Background: Pancreatic cancer is characterized by an extremely poor prognosis, even following potentially curative resection. Classical prognostic markers such as histopathological or clinical parameters have limited predictive power. The present study aimed to establish a prognostic model combining mRNA expression data with histopathological and clinical data to better predict survival and stratify pancreatic cancer patients following resection. We pioneered three models in one study and systematically evaluated the clinical benefits of all three models.

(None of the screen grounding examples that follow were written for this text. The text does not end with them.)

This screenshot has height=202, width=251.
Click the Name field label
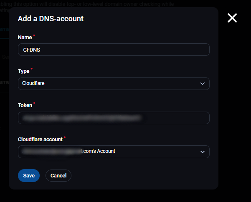[x=25, y=37]
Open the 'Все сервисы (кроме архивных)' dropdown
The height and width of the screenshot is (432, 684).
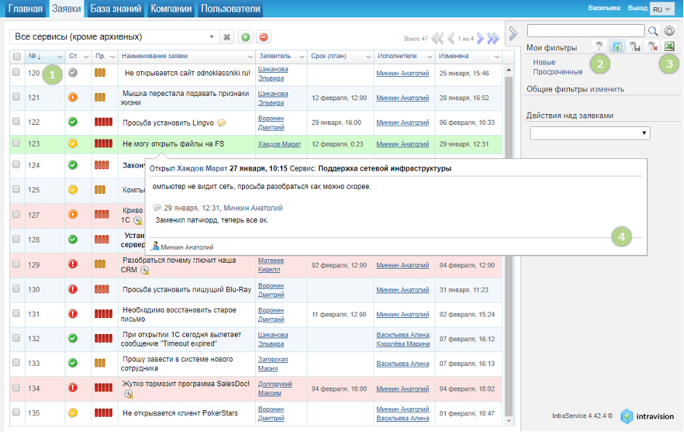point(113,37)
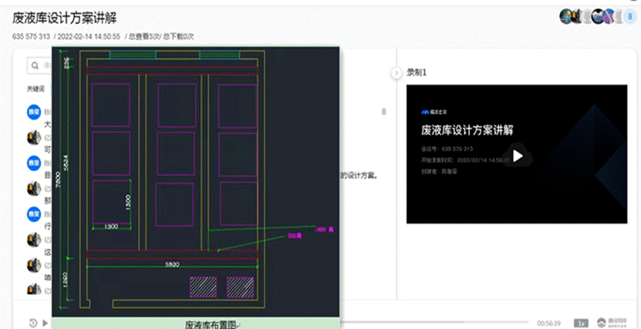Click the first photo speaker avatar in transcript
Screen dimensions: 641x329
click(34, 137)
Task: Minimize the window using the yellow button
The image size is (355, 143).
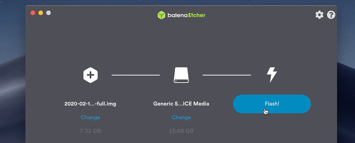Action: (x=41, y=13)
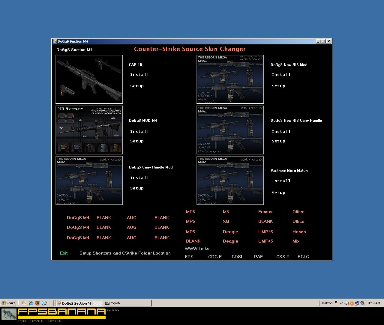Expand the Desktop toolbar chevron
Viewport: 384px width, 325px height.
336,302
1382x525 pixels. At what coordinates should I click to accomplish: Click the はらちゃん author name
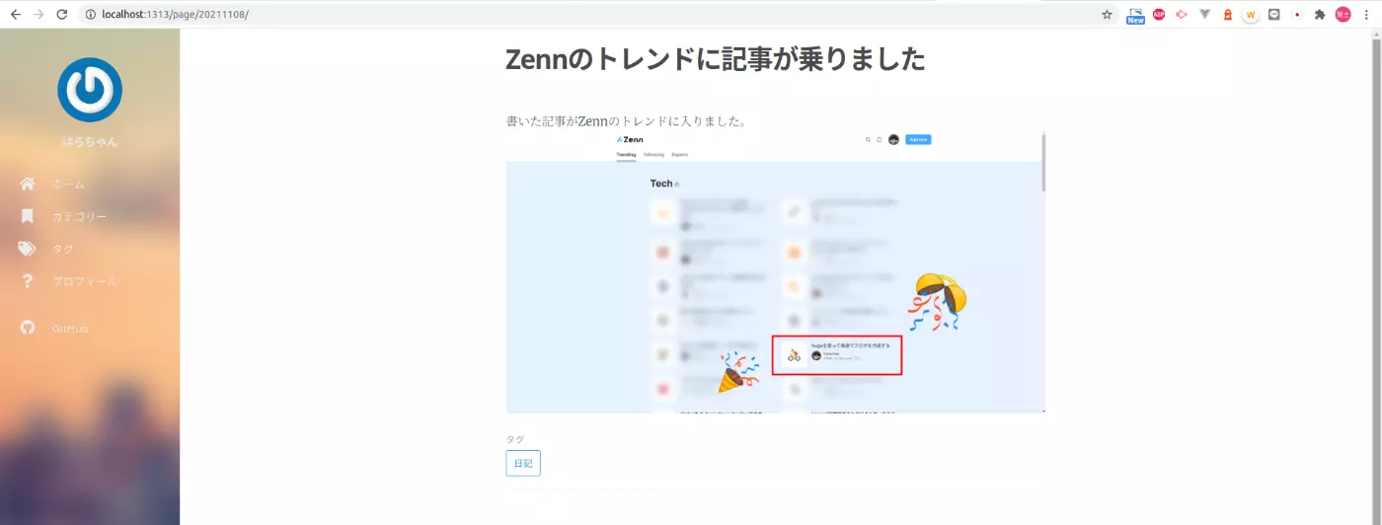90,142
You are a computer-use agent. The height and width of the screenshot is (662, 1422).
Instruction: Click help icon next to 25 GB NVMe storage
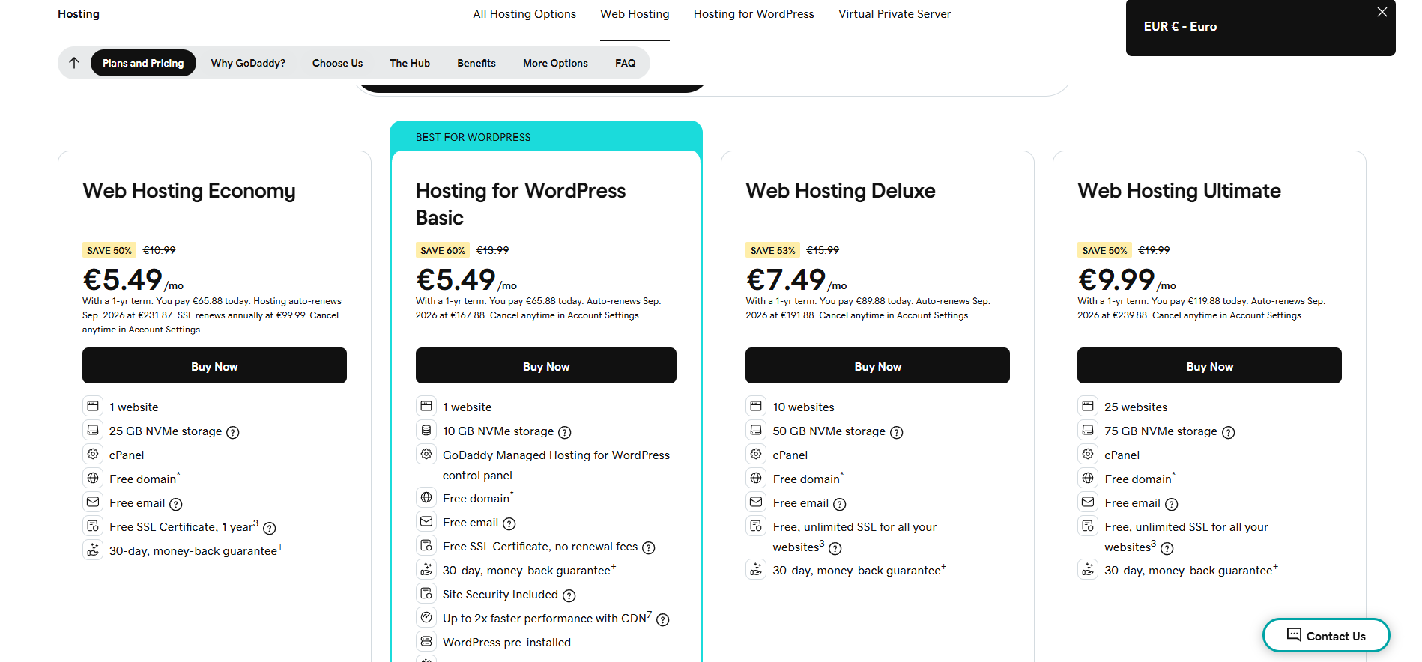click(233, 432)
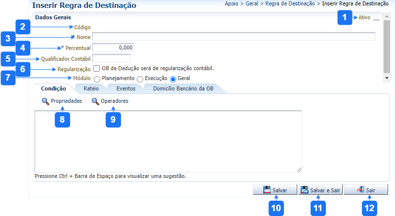Viewport: 395px width, 216px height.
Task: Click the floppy disk icon on Salvar
Action: [x=267, y=190]
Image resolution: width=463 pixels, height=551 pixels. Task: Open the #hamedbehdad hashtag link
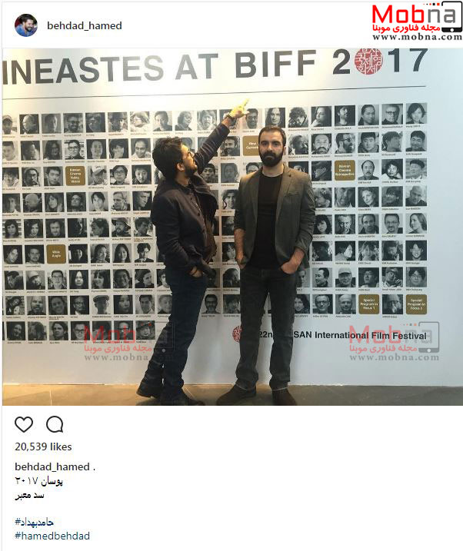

Methods: To identify differentially expressed genes in pancreatic cancer, mRNA data from normal (GTEx database) and pancreatic cancer (TCGA database) tissues were used. Survival analysis was carried out to identify prognosis-relevant genes from the identified differentially expressed genes and LASSO regression was used to filter out hub genes. The risk score of several hub genes was calculated according to gene expression and coefficients. Validation was carried out using an independent set of GEO microarray data. Multivariate COX regression was used for identifying independent clinical and pathological risk factors related to patient's survival in the TCGA database and a prognostic model combining mRNA expression data with histopathological and clinical data was established. Another prognostic model using clinicopathological factors from the SEER database was conceived based on multivariate COX regression. NRI (net reclassification improvement) and IDI (integrated discrimination index) were used to compare the predictive capabilities of the different models.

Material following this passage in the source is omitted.